▶ _SUPPLIED RECORDS_:

--- START ---

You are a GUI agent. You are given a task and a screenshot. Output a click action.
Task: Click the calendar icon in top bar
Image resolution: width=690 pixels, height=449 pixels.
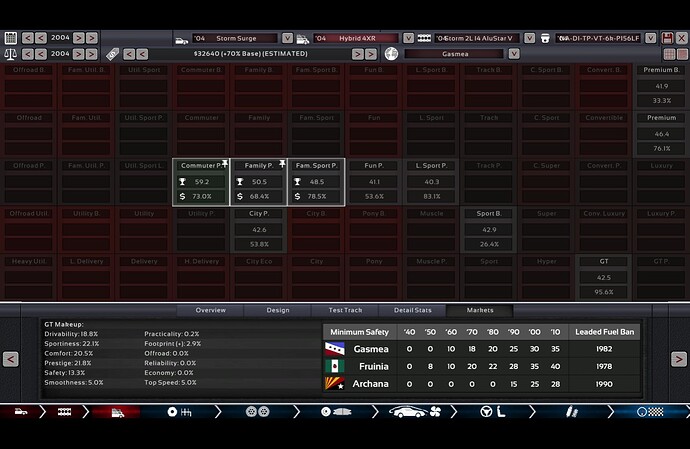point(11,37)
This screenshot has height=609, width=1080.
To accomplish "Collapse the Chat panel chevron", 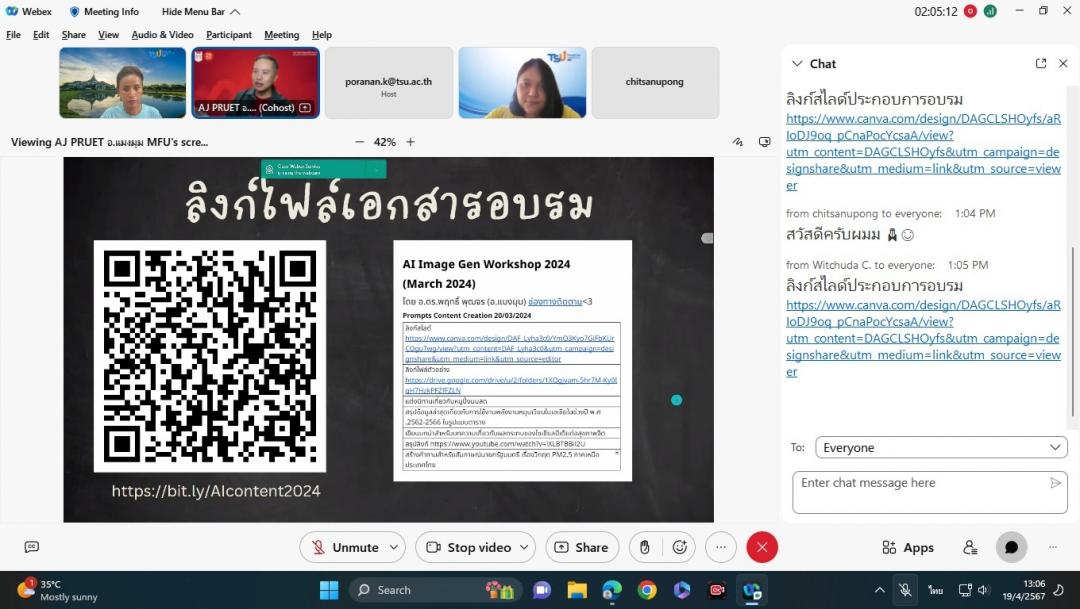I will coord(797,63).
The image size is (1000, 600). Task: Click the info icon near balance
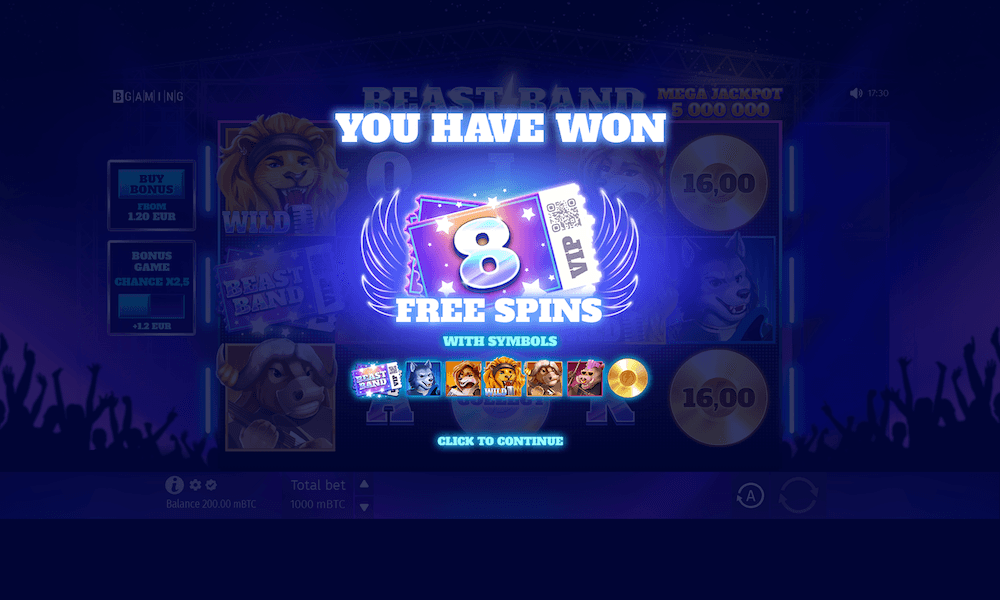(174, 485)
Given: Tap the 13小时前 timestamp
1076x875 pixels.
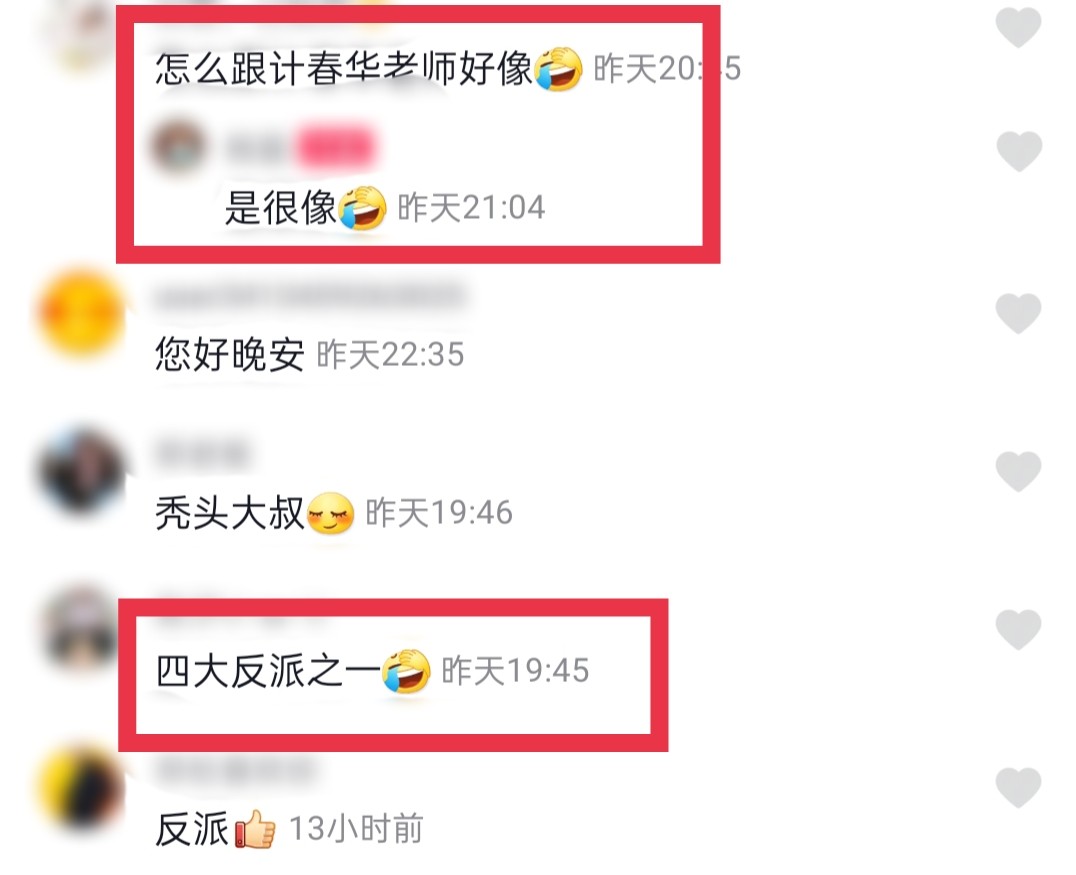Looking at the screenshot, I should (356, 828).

--- END ---
--- START ---

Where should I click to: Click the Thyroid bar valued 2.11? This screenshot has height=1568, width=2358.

--- END ---

Filter the entries down to the lines with the word "This" in them.

This screenshot has height=609, width=1080.
Where should I click to: Click the Thyroid bar valued 2.11? This screenshot has height=1568, width=2358.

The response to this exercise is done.